*** Opening of DATA RECORDS ***

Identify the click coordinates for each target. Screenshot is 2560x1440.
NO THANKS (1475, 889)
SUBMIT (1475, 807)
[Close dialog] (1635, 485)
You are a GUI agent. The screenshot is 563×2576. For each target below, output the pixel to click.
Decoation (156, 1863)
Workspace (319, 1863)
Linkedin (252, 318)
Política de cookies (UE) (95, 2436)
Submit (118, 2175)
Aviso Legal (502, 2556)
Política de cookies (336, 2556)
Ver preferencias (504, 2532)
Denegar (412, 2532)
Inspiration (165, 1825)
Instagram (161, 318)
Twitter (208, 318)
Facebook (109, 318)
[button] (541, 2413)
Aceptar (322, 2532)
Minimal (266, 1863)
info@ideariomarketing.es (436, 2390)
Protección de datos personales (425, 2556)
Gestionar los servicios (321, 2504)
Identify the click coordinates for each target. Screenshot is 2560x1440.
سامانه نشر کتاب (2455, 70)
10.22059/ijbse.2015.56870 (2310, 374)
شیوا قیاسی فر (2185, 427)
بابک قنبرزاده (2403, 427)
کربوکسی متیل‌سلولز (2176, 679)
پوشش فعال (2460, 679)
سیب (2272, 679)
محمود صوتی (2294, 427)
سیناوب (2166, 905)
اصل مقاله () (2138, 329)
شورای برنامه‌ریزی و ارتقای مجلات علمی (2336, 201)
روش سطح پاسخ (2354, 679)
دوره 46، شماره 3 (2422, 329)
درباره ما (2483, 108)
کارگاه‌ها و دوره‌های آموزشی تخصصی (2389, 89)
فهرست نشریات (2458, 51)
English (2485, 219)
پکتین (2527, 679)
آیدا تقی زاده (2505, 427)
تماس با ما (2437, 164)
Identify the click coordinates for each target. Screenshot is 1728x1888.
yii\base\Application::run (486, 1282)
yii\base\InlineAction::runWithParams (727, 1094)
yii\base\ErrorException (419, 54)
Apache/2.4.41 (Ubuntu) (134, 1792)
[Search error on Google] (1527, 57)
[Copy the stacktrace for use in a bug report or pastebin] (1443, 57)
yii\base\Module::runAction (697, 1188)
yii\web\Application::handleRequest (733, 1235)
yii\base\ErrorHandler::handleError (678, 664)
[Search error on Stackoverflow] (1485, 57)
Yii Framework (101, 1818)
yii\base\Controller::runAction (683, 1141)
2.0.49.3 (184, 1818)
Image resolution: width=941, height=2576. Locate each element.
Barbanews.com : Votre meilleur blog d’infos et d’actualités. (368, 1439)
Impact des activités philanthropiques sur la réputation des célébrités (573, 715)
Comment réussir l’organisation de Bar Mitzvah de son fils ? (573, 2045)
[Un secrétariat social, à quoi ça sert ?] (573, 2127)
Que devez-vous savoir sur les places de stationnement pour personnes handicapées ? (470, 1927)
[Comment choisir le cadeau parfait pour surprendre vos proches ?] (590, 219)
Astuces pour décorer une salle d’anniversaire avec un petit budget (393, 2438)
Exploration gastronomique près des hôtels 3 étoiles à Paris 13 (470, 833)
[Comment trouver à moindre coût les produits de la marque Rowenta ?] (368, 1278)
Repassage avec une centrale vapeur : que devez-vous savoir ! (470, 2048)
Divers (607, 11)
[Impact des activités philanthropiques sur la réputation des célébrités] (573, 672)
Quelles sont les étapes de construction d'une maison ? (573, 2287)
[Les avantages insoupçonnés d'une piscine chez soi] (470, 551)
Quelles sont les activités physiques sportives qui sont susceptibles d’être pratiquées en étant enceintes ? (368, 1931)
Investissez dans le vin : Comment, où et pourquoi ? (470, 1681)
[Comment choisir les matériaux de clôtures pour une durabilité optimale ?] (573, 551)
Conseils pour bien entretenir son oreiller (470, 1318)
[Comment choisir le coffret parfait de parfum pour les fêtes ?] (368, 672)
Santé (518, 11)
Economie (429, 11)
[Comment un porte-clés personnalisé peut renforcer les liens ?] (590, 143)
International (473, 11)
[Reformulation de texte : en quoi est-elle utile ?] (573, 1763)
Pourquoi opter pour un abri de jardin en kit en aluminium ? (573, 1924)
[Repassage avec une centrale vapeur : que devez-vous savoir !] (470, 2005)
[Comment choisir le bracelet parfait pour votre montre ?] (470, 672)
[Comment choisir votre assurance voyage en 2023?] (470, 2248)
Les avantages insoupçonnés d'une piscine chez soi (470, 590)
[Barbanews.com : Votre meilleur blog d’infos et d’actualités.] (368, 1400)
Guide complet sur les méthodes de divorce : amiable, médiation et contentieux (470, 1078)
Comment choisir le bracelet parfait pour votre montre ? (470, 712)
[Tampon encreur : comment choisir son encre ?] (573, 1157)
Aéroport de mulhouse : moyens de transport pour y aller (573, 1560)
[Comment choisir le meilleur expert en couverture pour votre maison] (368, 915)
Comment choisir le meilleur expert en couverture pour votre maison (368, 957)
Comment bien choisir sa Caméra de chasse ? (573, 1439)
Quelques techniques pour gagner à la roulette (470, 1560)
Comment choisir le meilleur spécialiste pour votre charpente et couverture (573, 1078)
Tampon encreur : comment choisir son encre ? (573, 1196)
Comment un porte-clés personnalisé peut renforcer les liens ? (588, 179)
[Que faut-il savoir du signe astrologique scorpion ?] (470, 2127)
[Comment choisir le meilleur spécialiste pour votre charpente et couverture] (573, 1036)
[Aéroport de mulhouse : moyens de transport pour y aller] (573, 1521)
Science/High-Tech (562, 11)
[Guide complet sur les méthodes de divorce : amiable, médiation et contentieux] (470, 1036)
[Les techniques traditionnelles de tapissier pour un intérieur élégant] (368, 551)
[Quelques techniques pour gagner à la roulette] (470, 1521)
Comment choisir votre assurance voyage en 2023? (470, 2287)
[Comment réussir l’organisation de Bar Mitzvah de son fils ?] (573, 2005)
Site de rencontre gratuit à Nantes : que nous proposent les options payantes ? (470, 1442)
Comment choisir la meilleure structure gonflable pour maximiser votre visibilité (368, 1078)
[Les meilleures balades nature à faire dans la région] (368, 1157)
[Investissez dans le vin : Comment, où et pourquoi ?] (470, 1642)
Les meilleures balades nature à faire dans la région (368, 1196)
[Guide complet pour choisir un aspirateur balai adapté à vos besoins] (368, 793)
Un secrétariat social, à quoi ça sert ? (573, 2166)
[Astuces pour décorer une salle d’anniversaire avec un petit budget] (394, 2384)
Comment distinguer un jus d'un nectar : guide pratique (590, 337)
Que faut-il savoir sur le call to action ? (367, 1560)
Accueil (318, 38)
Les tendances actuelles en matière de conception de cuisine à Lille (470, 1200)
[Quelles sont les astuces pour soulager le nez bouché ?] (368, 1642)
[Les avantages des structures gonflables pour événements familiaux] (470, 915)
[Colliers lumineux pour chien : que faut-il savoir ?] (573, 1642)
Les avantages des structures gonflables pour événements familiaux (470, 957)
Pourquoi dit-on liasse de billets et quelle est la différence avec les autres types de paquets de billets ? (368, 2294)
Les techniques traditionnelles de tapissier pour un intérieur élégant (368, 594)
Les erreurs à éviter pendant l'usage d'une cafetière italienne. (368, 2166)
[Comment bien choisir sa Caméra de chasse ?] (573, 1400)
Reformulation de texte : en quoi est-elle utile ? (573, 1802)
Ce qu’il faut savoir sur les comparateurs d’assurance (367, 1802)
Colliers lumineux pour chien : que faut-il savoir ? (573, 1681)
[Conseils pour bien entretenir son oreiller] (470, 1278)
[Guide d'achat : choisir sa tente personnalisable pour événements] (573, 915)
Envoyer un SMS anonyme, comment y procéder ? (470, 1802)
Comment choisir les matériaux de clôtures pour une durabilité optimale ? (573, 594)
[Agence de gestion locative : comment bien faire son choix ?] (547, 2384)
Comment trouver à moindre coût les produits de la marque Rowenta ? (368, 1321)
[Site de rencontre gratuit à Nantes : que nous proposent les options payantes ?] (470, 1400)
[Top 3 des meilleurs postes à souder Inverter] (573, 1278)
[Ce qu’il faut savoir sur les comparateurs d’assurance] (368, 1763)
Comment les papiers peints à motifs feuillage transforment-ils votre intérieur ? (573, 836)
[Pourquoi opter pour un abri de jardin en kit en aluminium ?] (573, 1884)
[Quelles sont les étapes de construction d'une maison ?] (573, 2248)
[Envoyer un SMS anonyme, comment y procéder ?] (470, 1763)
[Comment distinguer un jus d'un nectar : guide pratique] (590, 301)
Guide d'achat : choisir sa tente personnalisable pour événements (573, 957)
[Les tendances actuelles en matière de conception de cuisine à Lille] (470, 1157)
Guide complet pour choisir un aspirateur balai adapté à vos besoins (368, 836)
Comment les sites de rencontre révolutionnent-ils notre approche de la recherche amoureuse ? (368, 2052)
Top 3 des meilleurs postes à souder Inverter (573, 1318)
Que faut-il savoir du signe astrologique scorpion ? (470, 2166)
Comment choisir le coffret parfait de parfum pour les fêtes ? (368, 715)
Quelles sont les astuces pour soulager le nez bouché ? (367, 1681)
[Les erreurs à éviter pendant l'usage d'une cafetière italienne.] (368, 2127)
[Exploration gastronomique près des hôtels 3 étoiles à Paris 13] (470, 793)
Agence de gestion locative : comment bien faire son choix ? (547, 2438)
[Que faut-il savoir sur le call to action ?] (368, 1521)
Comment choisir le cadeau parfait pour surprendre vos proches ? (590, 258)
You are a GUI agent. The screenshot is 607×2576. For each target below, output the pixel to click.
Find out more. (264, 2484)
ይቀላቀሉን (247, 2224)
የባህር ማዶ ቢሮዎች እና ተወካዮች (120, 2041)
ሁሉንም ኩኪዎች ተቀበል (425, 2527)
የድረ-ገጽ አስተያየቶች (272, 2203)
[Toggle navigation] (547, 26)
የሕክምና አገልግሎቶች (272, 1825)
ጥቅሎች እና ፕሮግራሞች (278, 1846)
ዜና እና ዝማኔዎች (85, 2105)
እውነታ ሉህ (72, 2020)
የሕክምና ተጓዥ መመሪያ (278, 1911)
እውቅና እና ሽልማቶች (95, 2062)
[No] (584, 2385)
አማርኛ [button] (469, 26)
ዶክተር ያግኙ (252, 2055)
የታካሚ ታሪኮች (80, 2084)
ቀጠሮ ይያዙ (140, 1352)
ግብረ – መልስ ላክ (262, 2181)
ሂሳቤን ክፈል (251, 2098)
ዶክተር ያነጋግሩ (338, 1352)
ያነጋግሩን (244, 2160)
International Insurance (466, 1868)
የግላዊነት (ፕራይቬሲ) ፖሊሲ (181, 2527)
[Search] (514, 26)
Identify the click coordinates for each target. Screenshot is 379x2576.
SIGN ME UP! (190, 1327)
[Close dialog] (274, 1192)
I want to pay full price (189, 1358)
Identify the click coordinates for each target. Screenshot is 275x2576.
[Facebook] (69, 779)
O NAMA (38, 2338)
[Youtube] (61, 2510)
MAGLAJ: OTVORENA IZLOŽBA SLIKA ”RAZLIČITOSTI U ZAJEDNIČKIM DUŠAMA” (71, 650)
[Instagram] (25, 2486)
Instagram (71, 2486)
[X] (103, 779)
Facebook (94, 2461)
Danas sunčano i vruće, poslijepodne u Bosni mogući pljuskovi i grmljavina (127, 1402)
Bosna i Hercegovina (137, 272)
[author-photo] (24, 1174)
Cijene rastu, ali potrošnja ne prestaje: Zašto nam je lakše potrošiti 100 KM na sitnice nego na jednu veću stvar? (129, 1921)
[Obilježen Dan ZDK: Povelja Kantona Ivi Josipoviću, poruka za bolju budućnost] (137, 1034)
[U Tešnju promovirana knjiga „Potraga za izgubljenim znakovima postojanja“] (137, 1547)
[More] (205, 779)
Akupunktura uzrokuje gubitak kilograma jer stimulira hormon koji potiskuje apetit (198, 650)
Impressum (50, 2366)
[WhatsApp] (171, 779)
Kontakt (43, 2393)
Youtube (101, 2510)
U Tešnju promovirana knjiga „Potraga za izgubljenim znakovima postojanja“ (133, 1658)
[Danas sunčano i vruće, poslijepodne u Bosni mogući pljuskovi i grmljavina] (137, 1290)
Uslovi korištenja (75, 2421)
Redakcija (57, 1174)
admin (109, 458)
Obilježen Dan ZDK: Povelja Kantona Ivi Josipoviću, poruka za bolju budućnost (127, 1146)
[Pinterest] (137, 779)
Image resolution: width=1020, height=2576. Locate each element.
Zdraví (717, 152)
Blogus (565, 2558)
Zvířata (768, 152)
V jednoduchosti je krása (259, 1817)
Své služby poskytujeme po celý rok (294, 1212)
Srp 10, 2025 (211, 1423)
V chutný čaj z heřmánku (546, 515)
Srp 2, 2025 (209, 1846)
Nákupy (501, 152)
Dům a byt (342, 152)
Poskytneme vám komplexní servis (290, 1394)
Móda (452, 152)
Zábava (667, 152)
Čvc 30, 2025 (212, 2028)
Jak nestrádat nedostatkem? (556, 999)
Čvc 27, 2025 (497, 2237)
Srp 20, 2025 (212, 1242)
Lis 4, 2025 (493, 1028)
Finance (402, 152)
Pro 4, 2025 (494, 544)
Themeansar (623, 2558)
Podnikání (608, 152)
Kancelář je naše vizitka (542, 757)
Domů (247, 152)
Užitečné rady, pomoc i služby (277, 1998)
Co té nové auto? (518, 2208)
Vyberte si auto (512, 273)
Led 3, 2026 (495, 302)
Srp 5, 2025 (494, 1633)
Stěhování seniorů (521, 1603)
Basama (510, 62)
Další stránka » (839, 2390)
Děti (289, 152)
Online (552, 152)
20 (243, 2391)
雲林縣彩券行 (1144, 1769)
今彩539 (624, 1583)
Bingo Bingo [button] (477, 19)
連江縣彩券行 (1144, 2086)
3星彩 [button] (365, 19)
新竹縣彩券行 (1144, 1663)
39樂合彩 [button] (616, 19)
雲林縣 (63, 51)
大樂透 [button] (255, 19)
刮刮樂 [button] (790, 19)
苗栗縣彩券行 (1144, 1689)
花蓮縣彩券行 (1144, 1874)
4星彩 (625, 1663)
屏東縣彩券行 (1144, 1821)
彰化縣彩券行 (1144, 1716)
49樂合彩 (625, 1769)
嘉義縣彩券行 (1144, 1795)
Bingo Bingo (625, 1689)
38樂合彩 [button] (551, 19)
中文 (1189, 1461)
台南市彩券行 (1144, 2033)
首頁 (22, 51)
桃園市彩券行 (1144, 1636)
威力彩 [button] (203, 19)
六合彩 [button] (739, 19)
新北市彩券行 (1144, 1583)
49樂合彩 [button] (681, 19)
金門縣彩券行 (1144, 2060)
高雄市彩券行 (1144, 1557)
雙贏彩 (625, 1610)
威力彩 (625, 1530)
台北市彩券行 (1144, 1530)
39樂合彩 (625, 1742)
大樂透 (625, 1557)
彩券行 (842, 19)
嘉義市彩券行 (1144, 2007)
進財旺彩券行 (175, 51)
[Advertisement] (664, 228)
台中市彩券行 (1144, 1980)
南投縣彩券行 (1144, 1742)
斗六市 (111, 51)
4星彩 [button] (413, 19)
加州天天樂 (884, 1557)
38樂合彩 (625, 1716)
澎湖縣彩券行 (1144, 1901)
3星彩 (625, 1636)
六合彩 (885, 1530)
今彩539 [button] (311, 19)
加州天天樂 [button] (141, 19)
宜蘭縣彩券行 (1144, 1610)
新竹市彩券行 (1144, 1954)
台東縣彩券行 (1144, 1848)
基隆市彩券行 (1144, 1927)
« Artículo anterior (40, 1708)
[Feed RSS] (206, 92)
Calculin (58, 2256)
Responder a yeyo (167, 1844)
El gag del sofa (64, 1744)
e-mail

*** Close of DATA RECORDS ***

YOUR ASSIGNMENT: Proceeding from the line containing "大樂透 [button] (255, 19)" through the line containing "六合彩 [button] (739, 19)", transcribe the lines above exactly, both end lines included.

EXERCISE ANSWER:
大樂透 [button] (255, 19)
刮刮樂 [button] (790, 19)
苗栗縣彩券行 (1144, 1689)
花蓮縣彩券行 (1144, 1874)
4星彩 (625, 1663)
屏東縣彩券行 (1144, 1821)
彰化縣彩券行 (1144, 1716)
49樂合彩 (625, 1769)
嘉義縣彩券行 (1144, 1795)
Bingo Bingo (625, 1689)
38樂合彩 [button] (551, 19)
中文 (1189, 1461)
台南市彩券行 (1144, 2033)
首頁 (22, 51)
桃園市彩券行 (1144, 1636)
威力彩 [button] (203, 19)
六合彩 [button] (739, 19)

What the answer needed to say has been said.